Pete Buttigieg (MSNBC video screenshot)
Pete Buttigieg (MSNBC video screenshot)

An investigation by the Daily Mail, a publication in the United Kingdom, reveals that Pete Buttigieg, Joe Biden’s transportation chief, took $250,000 in campaign donations from people and companies that later got $33 million in city contracts while he was mayor in South Bend, Indiana.

For example, the Troyer Group donated $9,000, then got contracts worth more than $1.7 million. Donations totaling $8,100 from Walsh & Kelly were followed by more than $7.6 million in city contracts. Selge Construction wrote checks for $4,250 and saw contracts worth more than $4 million arrive on its doorstep.

The investigation showed that Buttigieg’s political action committees got money from 23 companies “who then got jobs from South Bend’s Board of Public Works.” Sometimes those donations and contracts happened on the same day.

The investigation said the companies, or their executives and their spouses, turned over $253,750 to Buttigieg’s campaigns, and then got “at least $33,310,426” in city contracts between 2011 and 2019.

The Daily Mail reported: “Government watchdogs say the pattern of donations and contracts could present the appearance of a ‘pay to play’ scandal – and raises concerns over the $210 billion earmarked in the bipartisan infrastructure bill for Buttigieg to dish out in discretionary grants as transport secretary, part of a $1.2 trillion budget.”

In fact, David Williams of Taxpayers Protection Alliance, told the publication, “The pattern of contracts and donations appears to be a huge conflict of interest. This really doesn’t bode well for the secretary of transportation when he has access to almost $1.2 trillion in infrastructure money. ‘This is alarming, and very concerning, because this is the swamp personified. You don’t have to be a Rhodes Scholar to look at this and think that something’s wrong here.”

The Daily Mail said the response from South Bend officials was that Buttigieg didn’t award the contracts and all of them were handled “through a professional procurement process that is public and transparent.”

But the report also confirmed the 40-year-old, who was appointed by Joe Biden to the federal post last year, “cultivated close relationships with construction firms during his tenure in South Bend, which became a large source of funding for his political campaigns.”

Buttigieg, whose own campaign for the Democrat nomination to be president collapsed, received $1,500 for a mayoral campaign in 2011 from Marlin Knowles, a co-owner of American Structurepoint.
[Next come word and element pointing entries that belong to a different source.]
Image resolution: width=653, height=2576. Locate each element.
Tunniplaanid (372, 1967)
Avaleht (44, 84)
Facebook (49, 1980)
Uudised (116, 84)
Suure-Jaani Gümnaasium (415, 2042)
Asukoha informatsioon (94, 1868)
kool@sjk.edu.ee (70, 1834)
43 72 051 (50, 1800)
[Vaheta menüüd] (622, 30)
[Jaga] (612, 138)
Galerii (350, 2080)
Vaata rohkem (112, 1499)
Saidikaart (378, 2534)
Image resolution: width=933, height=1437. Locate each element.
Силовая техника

In November 2012, Buttigieg appointed Structurepoint executive Eric Horvath as chief of the city’s Public Works agency, and the following year the company got a contract for a Smart Streets Project, the report found.
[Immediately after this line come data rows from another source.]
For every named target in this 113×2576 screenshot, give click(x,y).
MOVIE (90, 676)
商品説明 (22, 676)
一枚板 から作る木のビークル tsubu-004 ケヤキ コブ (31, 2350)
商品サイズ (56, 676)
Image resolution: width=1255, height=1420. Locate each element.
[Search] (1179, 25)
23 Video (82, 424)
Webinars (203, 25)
“Between January 2014 and March 2019, senior executive vice president at the company, Greg Henneke, donated $31,850 to Mayor Pete’s campaigns. Over the same period, the company was awarded more than $790,000 in city contracts by the BPW, on which Buttigieg sat and former Structurepoint executive Horvath is executive director,” the Daily Mail noted.

“American Structurepoint was given $98,860 in two contracts on February 14, 2017, just one day after Henneke donated $1,000 to Buttigieg’s campaign to become Democratic National Committee chair, Pete For DNC.”

The Daily Mail did quote a “source” who said some of the donors “lost contract bids while Buttigieg was mayor, and others … worked on projects like the Smart Sewers program that saved the city hundreds of millions of dollars.”

The report noted that documentation for donors to the campaigns was not saved.

The Daily Mail said Scott Greytak, of Transparency International, said, “At the federal level, this would be entirely illegal. A federal contractor cannot make a contribution to a candidate, because of the obvious conflict of interest.”

The Department of Transport told the publication that, “Sec. Buttigieg knows that the American people have put their faith in the Biden-Harris Administration to responsibly deliver the benefits of the [infrastructure bill] — and that’s exactly what he will do.”